Young women in high school in Delaware who excel in the Girls Go CyberStart game will have the opportunity to win computers and other prizes as well as a trip, with a parent, to the 2018 Women in CyberSecurity Conference.

REGISTRATION DEADLINE FEB. 16

Registration ends Feb. 16. To register or for more details, see the website www.GirlsGoCyberStart.com.

The online game will run from Feb. 20-25.

Each player starts as a “cyber protection agent” responsible for protecting an important operational base. The student chooses and solves challenges, earning points along the way. A cyber protection agent field manual provides answers to questions that may arise, and hints are available to help when players get stuck.

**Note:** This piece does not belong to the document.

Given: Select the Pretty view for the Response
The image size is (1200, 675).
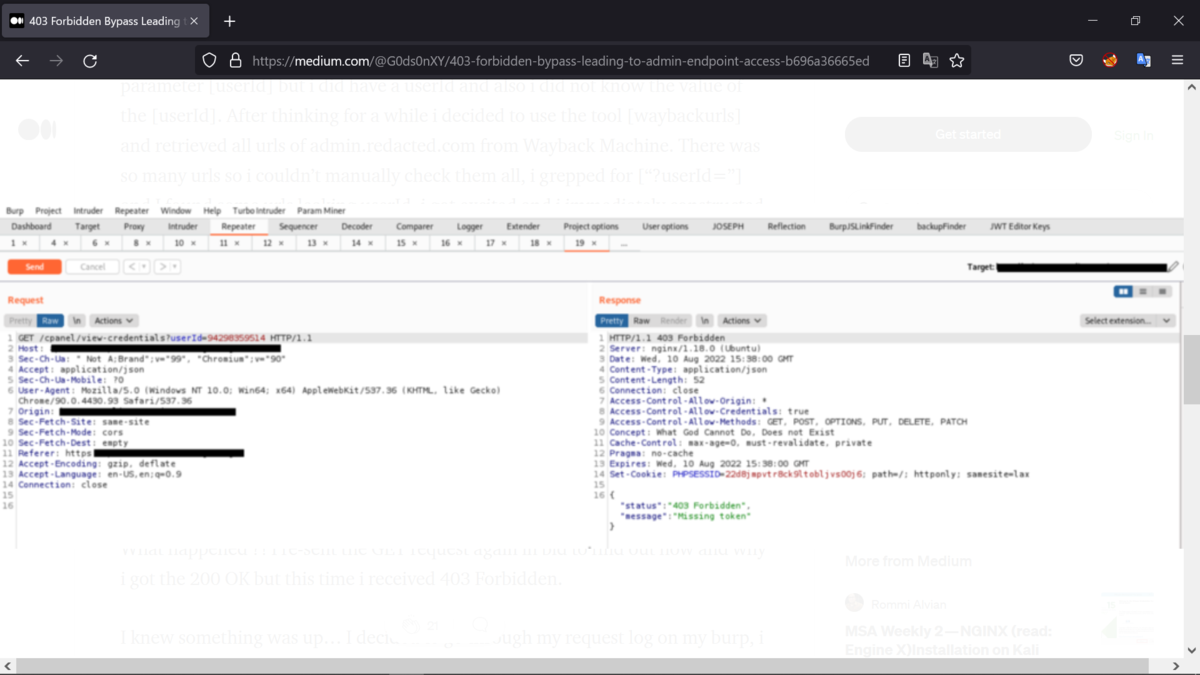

When the player has solved a sufficient number of challenges at one level, a new level opens up and new challenges appear –- for a total of 10 levels.

Young women in Delaware high schools will participate with students from Colorado, Connecticut, Hawaii, Indiana, Iowa, Maine, Mississippi, Nevada, New Jersey, New York, North Carolina, Texas, Vermont, West Virginia, Wyoming and American Samoa.

“The importance of cybersecurity cannot be understated and I encourage young women in Delaware high schools to take advantage of this opportunity to explore career options in this vital field,” said Gov. Carney. “Delaware needs a pipeline of talent and a strong workforce to remain competitive in the innovation economy. We are excited to continue our partnership with the SANS Institute.”

Last summer, Delaware was one of seven states to partner with the SANS Institute to pilot CyberStart, a program designed to inspire the next generation of cybersecurity professionals while identifying talented youth. The program enabled 3,300 students in seven states to discover and demonstrate their aptitude for cybersecurity. However, only five percent of the students who participated in CyberStart’s first round were young women. In Delaware, 359 students enrolled in the practice round.

Delaware partnered with the SANS Institute on this initiative to give more talented young women in Delaware high schools an opportunity to explore a career in cybersecurity. The Delaware Department of Technology and Information is partnering with the Department of Education and a variety of organizations, including the Girl Scouts of the Chesapeake Bay, to support and encourage as many young women as possible in high school today to register to participate in this exceptional opportunity.

“We applaud the SANS Institute for recognizing the importance and value of a diversified workforce and for working to provide creative opportunities for young women to learn more about careers in cybersecurity,” said Delaware’s Chief Information Officer James Collins. “Girls Go CyberStart is a fun way for young women to test their skills to find out if they a talent or interest in becoming a cybersecurity professional at no cost. This is a fantastic opportunity and we encourage all our high school-age, young women to take advantage of it!”

Chief Executive Officer of Girl Scouts of the Chesapeake Bay Anne T. Hogan noted, “Girls are natural-born scientists, which is why we introduce Girl Scouts of every age to science, technology, engineering and math (STEM) to help them see how they can improve the world. At Girl Scouts of the Chesapeake Bay, we have been on the forefront of STEM programming for young woman, and are very excited to bring Girls Go CyberStart Challenge to our high school-age Girl Scouts. This program will allow girls to learn by doing, develop important problem solving and leadership skills, and take the lead on their futures.”

When asked why SANS is partnering with Delaware in Girls Go CyberStart program, SANS Director of Research Alan Paller said, “Because the nation desperately needs more highly-skilled cyber professionals, and we have evidence that CyberStart improves the quality and preparation of people entering the cybersecurity field. Further, the two best cyber intrusion analysts I have ever met were named Vicki and Judy, but women are woefully underrepresented in the technical side of cybersecurity. By opening CyberStart to thousands of high school girls we hope to help the nation identify the next generation of talented people who will excel in this critical field.”